長江を抱く巨壁――三峡ダムの軌跡と未来(2003年~2025年)

長江を抱く巨壁――三峡ダムの軌跡と未来(2003年~2025年)

三峡ダムは中国湖北省宜昌市に位置する世界最大級の水力発電ダムであり、1993年に建設が開始され、約17年をかけて完成した。2003年6月に貯水が開始され、洪水制御や水力発電、航行改善を目的としたが、約140万人の移住、水質悪化、生態系の変化、地滑り増加などの環境・社会的影響が発生した。

ダムの発電能力は総計2250万kWに達し、中国の電力供給の約2%を占める。経済的には長江の航行条件を改善し、重慶市などの内陸部の発展に貢献した。

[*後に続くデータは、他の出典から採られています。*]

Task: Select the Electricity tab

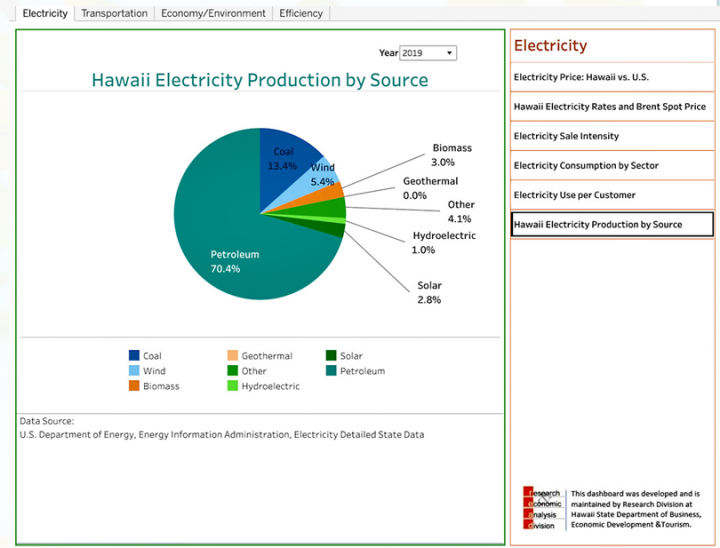Action: tap(45, 13)
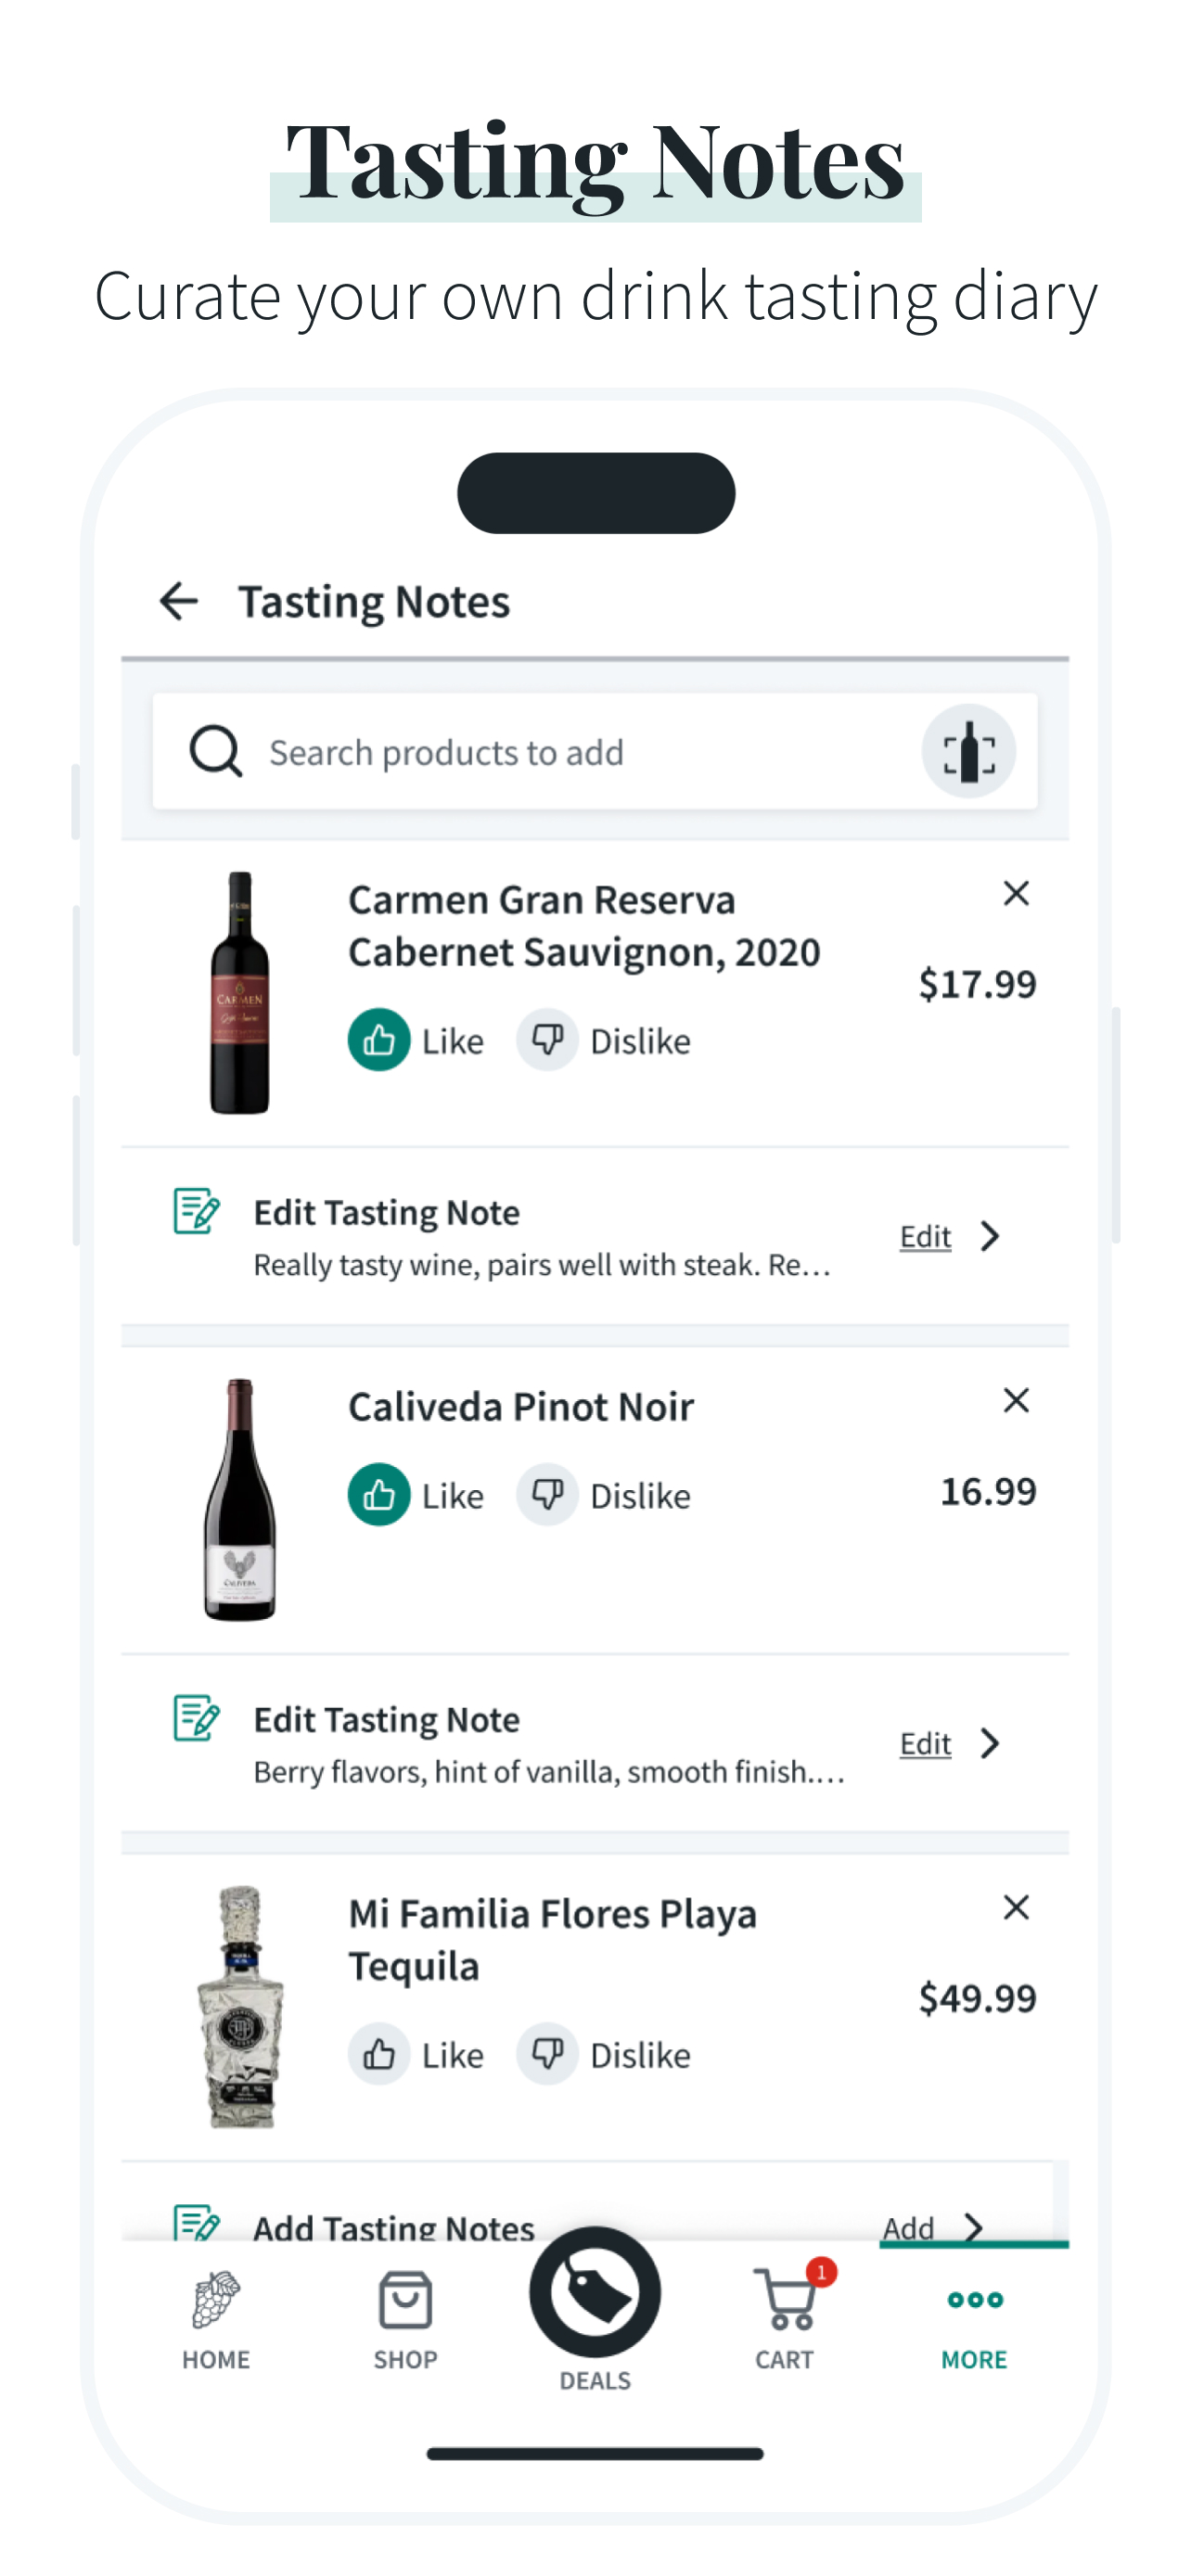Click Edit link for Caliveda tasting note
Image resolution: width=1191 pixels, height=2576 pixels.
coord(925,1744)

一方、四川大地震との関連が指摘されるなど、地震活動の影響も懸念された。

2020年代に入り、気候変動による異常気象の増加がダム運用に影響を及ぼしている。2024年には洪水調節のため事前放流が行われたが、「決壊デマ」が拡散する事態も発生した。現在も水質汚染や生態系の変化が課題となっており、森林再生や水質監視強化が進められている。今後はより柔軟な水位調整や環境負荷低減策が求められるだろう。